(PROBLEM TO WORK ON): Would you transcribe the entries below word for word, omitting all images?

(Collected data):

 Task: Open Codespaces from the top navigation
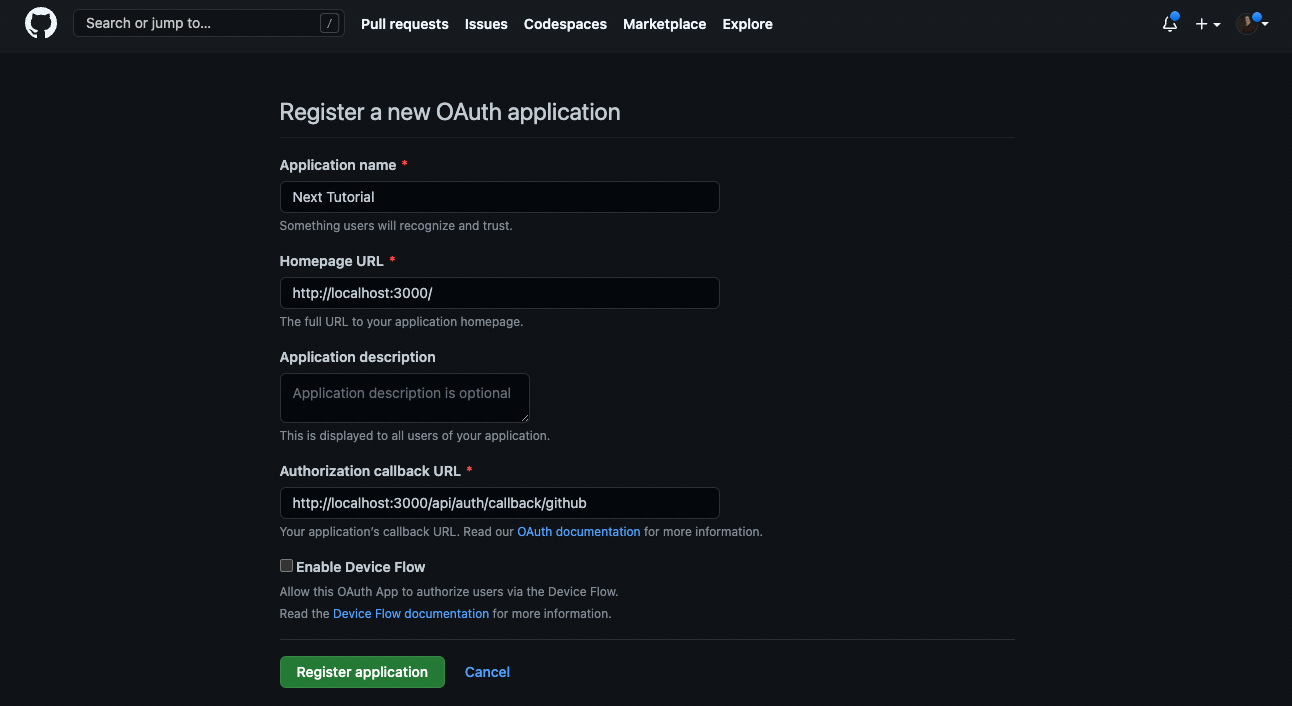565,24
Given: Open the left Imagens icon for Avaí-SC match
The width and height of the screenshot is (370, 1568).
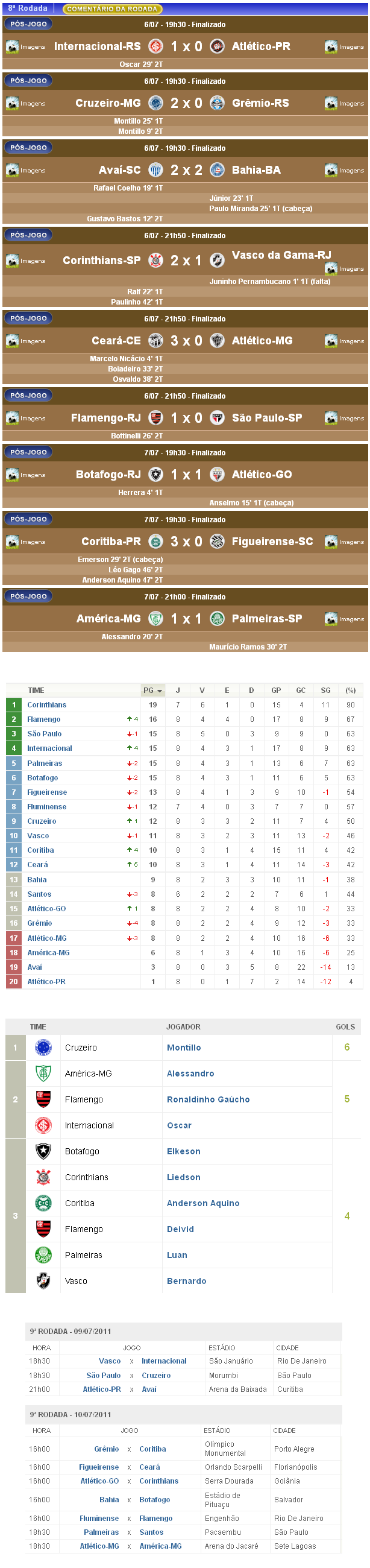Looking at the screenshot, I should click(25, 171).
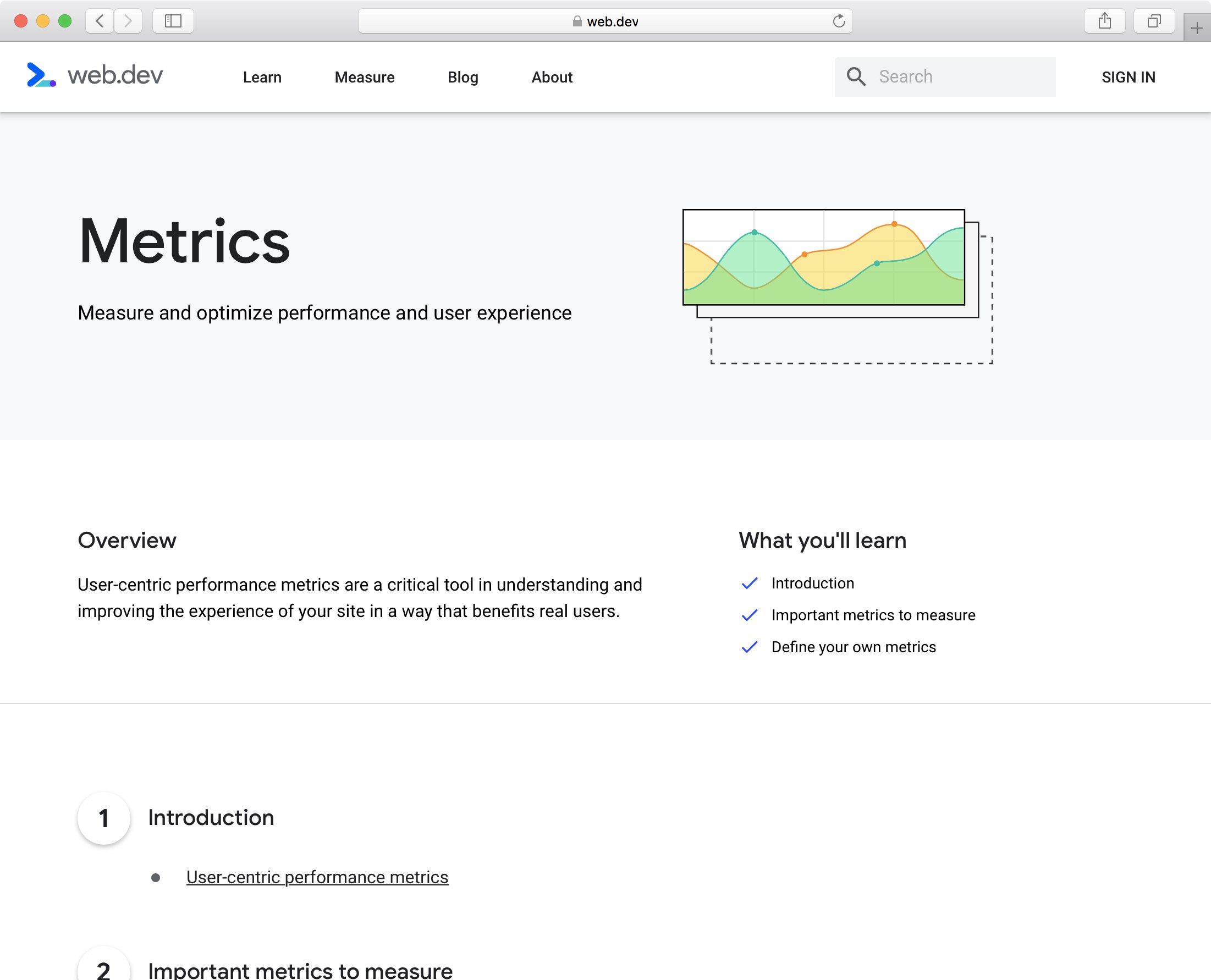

(RESPONSE TO THIS TASK):
 Task: Open Codespaces from the top navigation
565,24
Given: Open the left Imagens icon for Avaí-SC match
The width and height of the screenshot is (370, 1568).
Looking at the screenshot, I should click(25, 171).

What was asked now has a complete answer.